* _TASK STATEMENT_
Once you have read the listing, output it exactly and completely.

* _DATASET_
--- START ---
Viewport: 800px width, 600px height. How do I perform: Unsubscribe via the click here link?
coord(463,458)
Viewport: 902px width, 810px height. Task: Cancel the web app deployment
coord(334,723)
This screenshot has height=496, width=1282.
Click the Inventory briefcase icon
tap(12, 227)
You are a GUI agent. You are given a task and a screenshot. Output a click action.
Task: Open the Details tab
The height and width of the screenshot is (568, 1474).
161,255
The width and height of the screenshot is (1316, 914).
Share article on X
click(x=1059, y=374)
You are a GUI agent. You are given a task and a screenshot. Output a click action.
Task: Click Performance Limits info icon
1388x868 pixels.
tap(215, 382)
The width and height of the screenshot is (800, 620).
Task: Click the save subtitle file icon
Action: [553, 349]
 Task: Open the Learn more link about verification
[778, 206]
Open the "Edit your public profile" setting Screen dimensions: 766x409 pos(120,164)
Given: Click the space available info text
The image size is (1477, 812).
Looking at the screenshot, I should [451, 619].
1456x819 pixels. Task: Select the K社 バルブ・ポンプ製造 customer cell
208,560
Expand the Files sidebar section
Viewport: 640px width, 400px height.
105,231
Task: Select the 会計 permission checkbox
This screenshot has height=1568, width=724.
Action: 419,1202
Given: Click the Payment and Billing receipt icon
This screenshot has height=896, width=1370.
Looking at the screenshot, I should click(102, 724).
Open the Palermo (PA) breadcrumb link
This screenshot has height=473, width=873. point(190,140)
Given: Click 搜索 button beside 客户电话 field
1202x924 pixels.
--- END ---
* _ANSWER SECTION_
Viewport: 800px width, 600px height. How do I perform: Unsubscribe via the click here link?
coord(463,458)
Viewport: 902px width, 810px height. Task: Cancel the web app deployment
coord(334,723)
This screenshot has height=496, width=1282.
Click the Inventory briefcase icon
tap(12, 227)
You are a GUI agent. You are given a task and a screenshot. Output a click action.
Task: Open the Details tab
The height and width of the screenshot is (568, 1474).
161,255
The width and height of the screenshot is (1316, 914).
Share article on X
click(x=1059, y=374)
You are a GUI agent. You are given a task and a screenshot. Output a click action.
Task: Click Performance Limits info icon
1388x868 pixels.
tap(215, 382)
The width and height of the screenshot is (800, 620).
Task: Click the save subtitle file icon
Action: [553, 349]
 Task: Open the Learn more link about verification
[778, 206]
Open the "Edit your public profile" setting Screen dimensions: 766x409 pos(120,164)
Given: Click the space available info text
The image size is (1477, 812).
Looking at the screenshot, I should [451, 619].
1456x819 pixels. Task: Select the K社 バルブ・ポンプ製造 customer cell
208,560
Expand the Files sidebar section
Viewport: 640px width, 400px height.
105,231
Task: Select the 会計 permission checkbox
This screenshot has height=1568, width=724.
Action: 419,1202
Given: Click the Payment and Billing receipt icon
This screenshot has height=896, width=1370.
Looking at the screenshot, I should click(102, 724).
Open the Palermo (PA) breadcrumb link
This screenshot has height=473, width=873. point(190,140)
Given: Click 搜索 button beside 客户电话 field
1202x924 pixels.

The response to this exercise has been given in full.